Complicating this picture is the fact that Australia’s population grew rapidly throughout the Howard and Rudd/Gillard years, so it’s useful to look at how public and private debt has grown per person.
Federal public debt did indeed blow out through the Rudd/Gillard years, due in large part to two massive stimulus programs signed off by the Rudd government to address plummeting domestic demand during the GFC.
It is still growing, and net federal debt is now $355 billion, which is about $15,000 per man, woman and child.
So what happened to private debt?
Total private sector borrowing quadrupled over the Howard and Rudd/Gillard years ($24,780 per person to $98,736 per person today), or adjusted for inflation is 2.5 times bigger.
An important sub-set of those private debt figures is the amount of owner-occupier debt per person.
This was piled up most rapidly between 2004 and 2008 (remember all those home renovation shows on TV?), and has slowed somewhat since then (see below).
And so we come back to Treasurer Hockey’s debt and deficit story. The constant refrain is ‘we need to learn to live within our means’, and that is quite true.
But in terms of keeping the economy growing, federal tax revenues growing, and moving closer to balancing the budget in the longer term, it would be a great move to drop the debt-and-deficit bogeyman routine.
Australia has a large and growing stock of private debt, and a much smaller, but also growing, stock of public debt. Neither will bring the economy to its knees in the medium term.

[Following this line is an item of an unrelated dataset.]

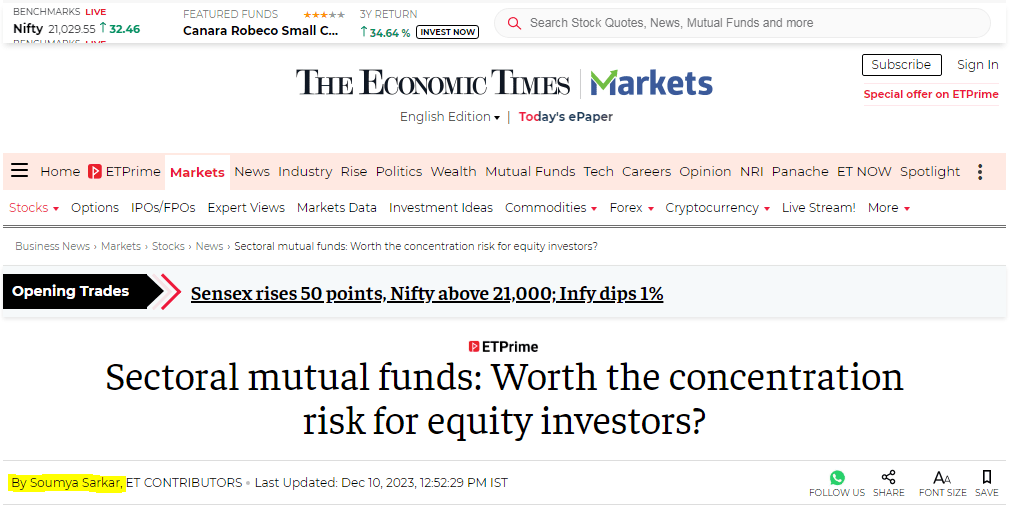Open ETPrime from the navigation bar
The width and height of the screenshot is (1024, 518).
(x=124, y=172)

On the other hand, stomping up and down on that precious ember of consumer confidence just might.
Treasurer Hockey seems to be learning. He has already indicated that further expenditure slashing in this year’s budget won’t be done at the expense of households. That implies a bit more public debt, so better not to tell voters that the sky will fall as a result. It won’t.
The numbers alone show why the Coalition must shift from fear, to hope.